In images broadcast by the Mexican television channel Mileno, we can see dozens of demonstrators gathered in Mexico City, in front of one of the doors of the presidential palace. With their faces uncovered for some, hooded for others, several of them seize a white pick-up and push it with all their force against the palace door which partly breaks under the power of the gesture. With the entrance smashed, demonstrators with masked faces entered the premises, where the President of the Republic, Andrés Manuel López Obrador, was holding a press conference at the same time. The scene occurred this Wednesday March 6 in Mexico.
The demonstrators demanded results in the investigation into the disappearance of 43 students from the Ayotzinapa Normal School, which occurred almost 10 years ago.

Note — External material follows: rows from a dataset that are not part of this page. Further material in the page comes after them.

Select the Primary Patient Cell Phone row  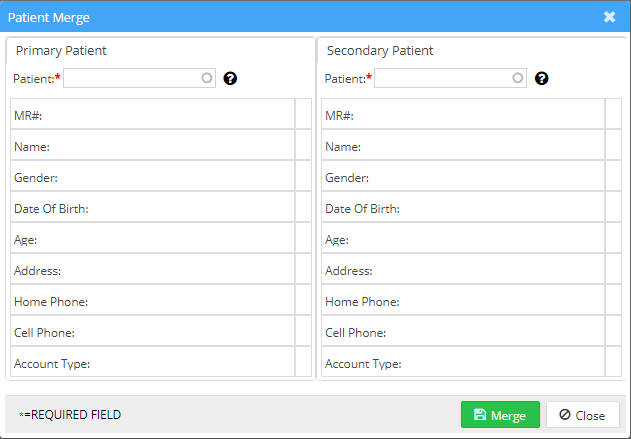coord(152,332)
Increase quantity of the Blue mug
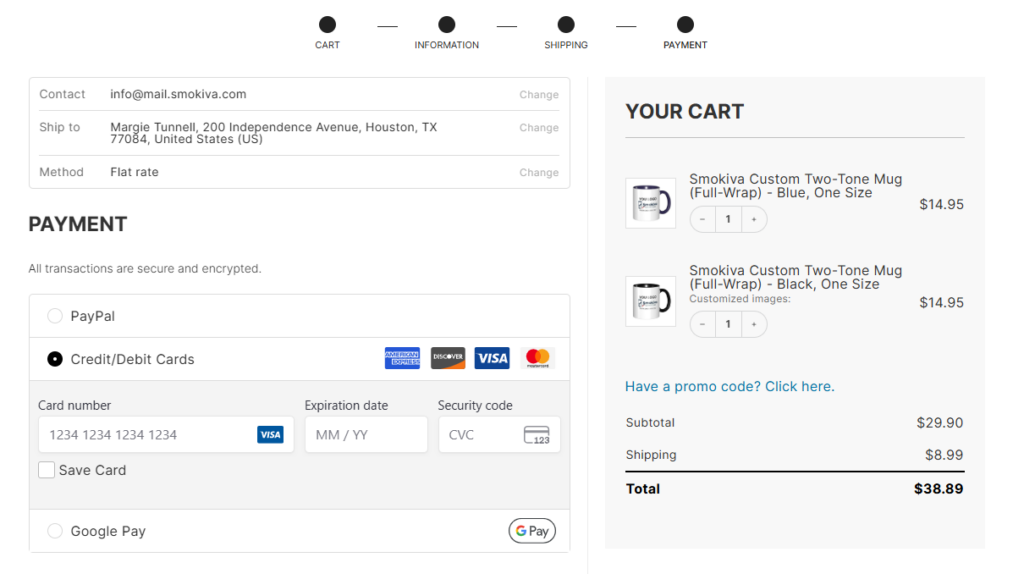Screen dimensions: 1024x574 point(754,219)
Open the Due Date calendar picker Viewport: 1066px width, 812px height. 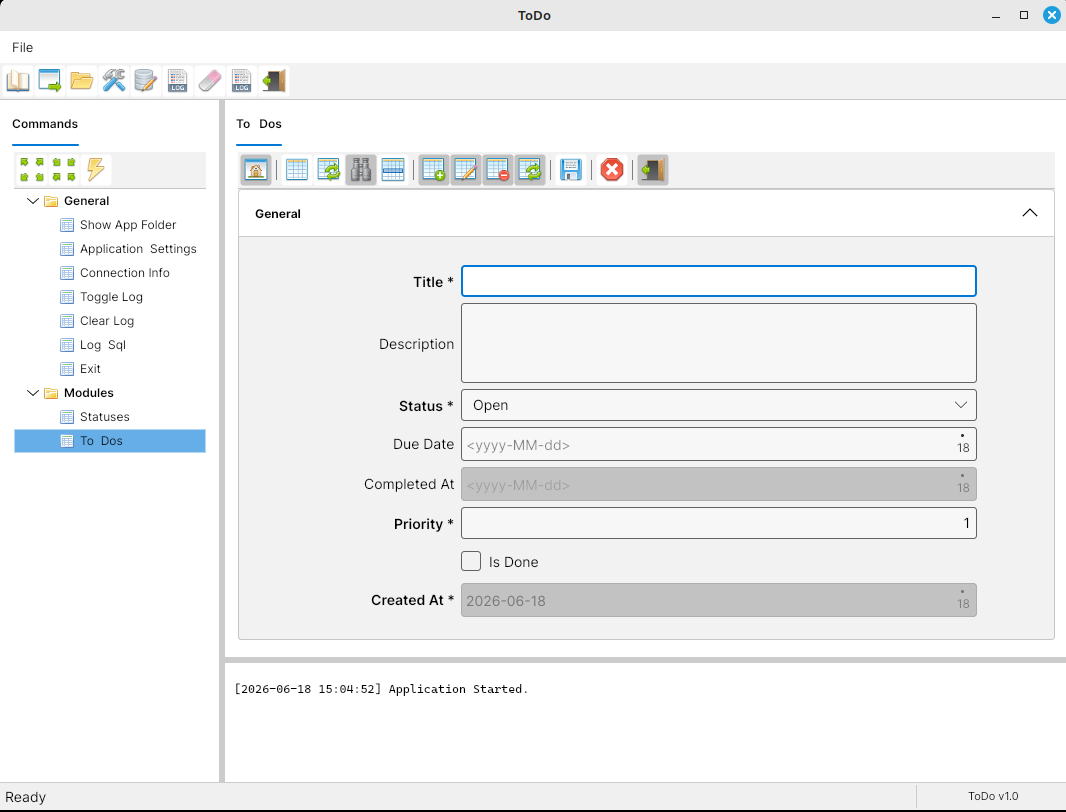(x=963, y=444)
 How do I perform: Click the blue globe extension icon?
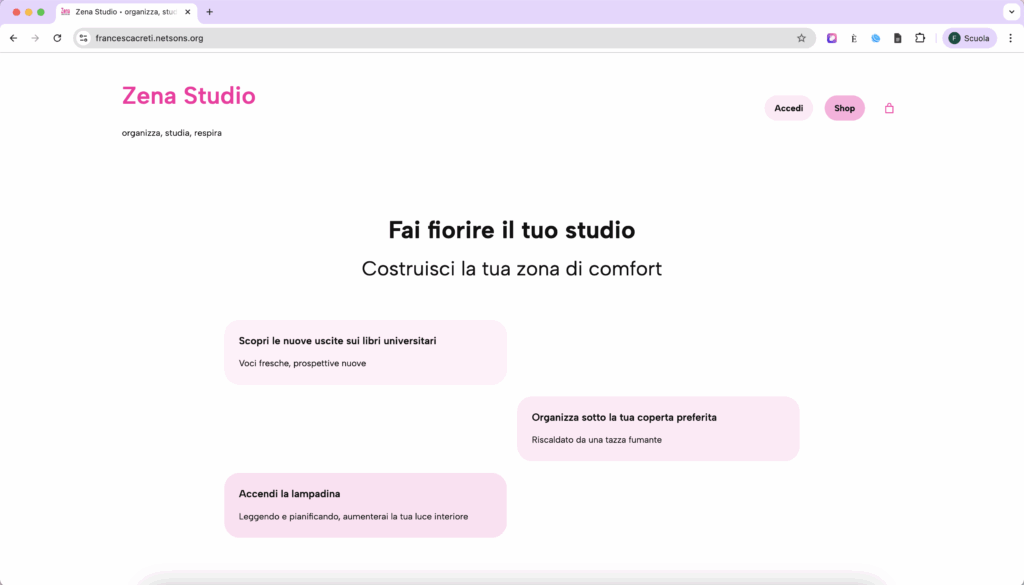pyautogui.click(x=875, y=38)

On the night of September 26 to 27, 2014, the group of students went to Iguala, a neighboring town, to “commandeer” two additional buses to go to a demonstration in Mexico City and commemorate the Tlatelolco massacre in 1968. While for a long time, the official version was to say that the students were confused with rival drug traffickers and killed by the Guerreros Unidos cartel, relatives of the victims have always rejected this version, pointing to the responsibility of the police. in that case.
It appears that the students were arrested by local police and then handed over to the cartel, who allegedly killed them. In Mexico, this case has in any case become for many the symbol of impunity and the dysfunctions of justice. In August 2022, already eight years after the tragedy, the Ayotzinapa truth commission published a report in which the case was officially qualified as a “state crime”. A former attorney general and no less than 64 members of the police, military and police, were even arrested.
If the Mexican President announced this Wednesday that the demonstrators would soon be received by the Undersecretary of the Interior, Andrés Manuel López Obrador further insisted on the fact that this act would, according to him, above all be a “provocation”, and this, while the campaign for the 2024 federal elections in the United Mexican States, which will notably designate the next Mexican president, is in full swing.